2007年11月16日金曜日

十字架もない私の墓に三本のゆり

 これは今日聴いた井上道義指揮のショスタコーヴィチ14番の第4楽章の中の一節の日本語訳である。
 プログラムは9番と14番、ショスタコの中では人気がない部類に入る曲だが、9割もの客の入りで井上道義さんが驚いていた。以前このホールで本場ロシアのドミトリエフ指揮で、もっと人気のあるショスタコの11番が演奏されたが客はもっと少なかった。これは私のように、井上道義さんの指揮だから聴きに来たという人がけっこういるのだろう。
 それぞれの曲の前に井上さんの解説があった。
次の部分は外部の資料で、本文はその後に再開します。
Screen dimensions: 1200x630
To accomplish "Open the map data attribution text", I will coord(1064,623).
井上さんは一見ダンディな感じだが、トークは気取りがなく、ユーモアがありとても良かった。井上さんのトークで初めて知ったのだが、ショスタコの9番はユダヤ人のための曲だという説が最近出ているらしい。最終楽章ではユダヤの古い踊りが引用されているということだ。
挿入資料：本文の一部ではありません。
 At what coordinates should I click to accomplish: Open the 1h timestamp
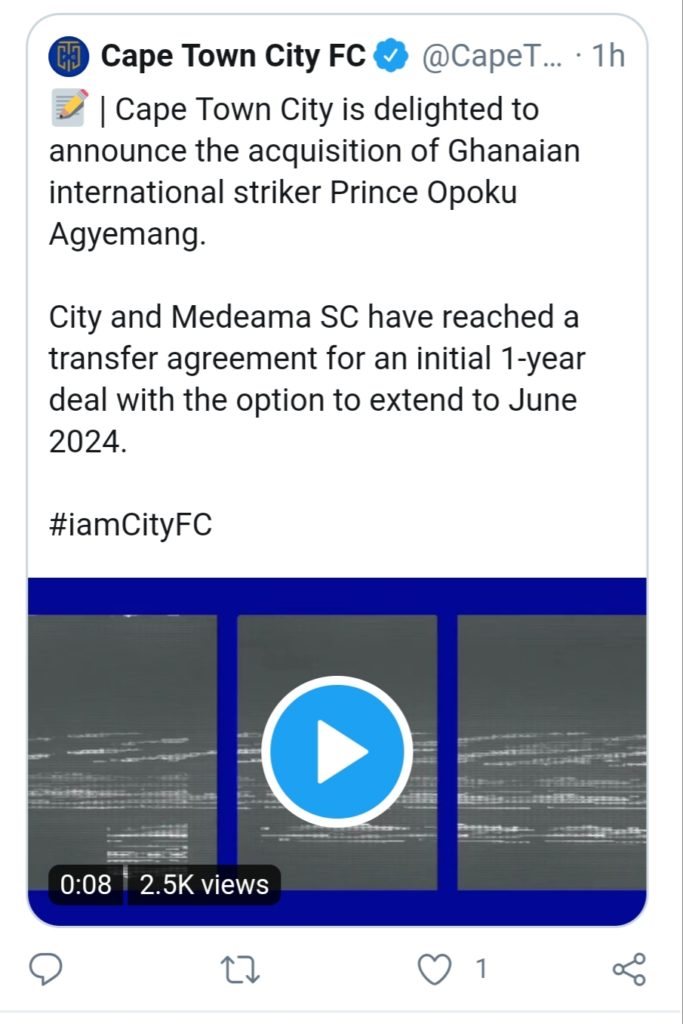tap(608, 57)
 この9番という交響曲はソ連当局からベートーヴェンの第九に匹敵する大曲を期待されていたのに、わざとこじんまりとした軽い感じの曲にしたため、当局の不興を買ったというのは有名な話である。もしこれがユダヤ人のための曲だということが露見していたら、ショスタコーヴィチは反ユダヤ主義のスターリンによって粛清されていただろう。こういうことをするのがショスタコーヴィチという人なのだ。
 今日のメインは14番、日本ではめったに演奏されることがない。それはこの曲が交響曲ということになっているが、実際はバスとソプラノによる声楽曲であり、ロシア語による歌を充分に歌いきる歌手がほとんどいないという理由による。今日は井上さんが選んだロシア人歌手が見事な歌を聴かせてくれた。この曲は日本では「死者の歌」という副題で呼ばれるように(そういう副題を付けるのは日本だけらしいが)、暗い歌である。演奏中ホールの照明を落とさず、日本語訳を読みながら聴けるように配慮がされていた。まあ、かなりハードな曲ではある。癒しには決してならない。もっともショスタコで癒しになるような曲はないか。
 古い知人の森岡夫妻に会場で声をかけられた。こういう趣味があるとは知らなかったなあ。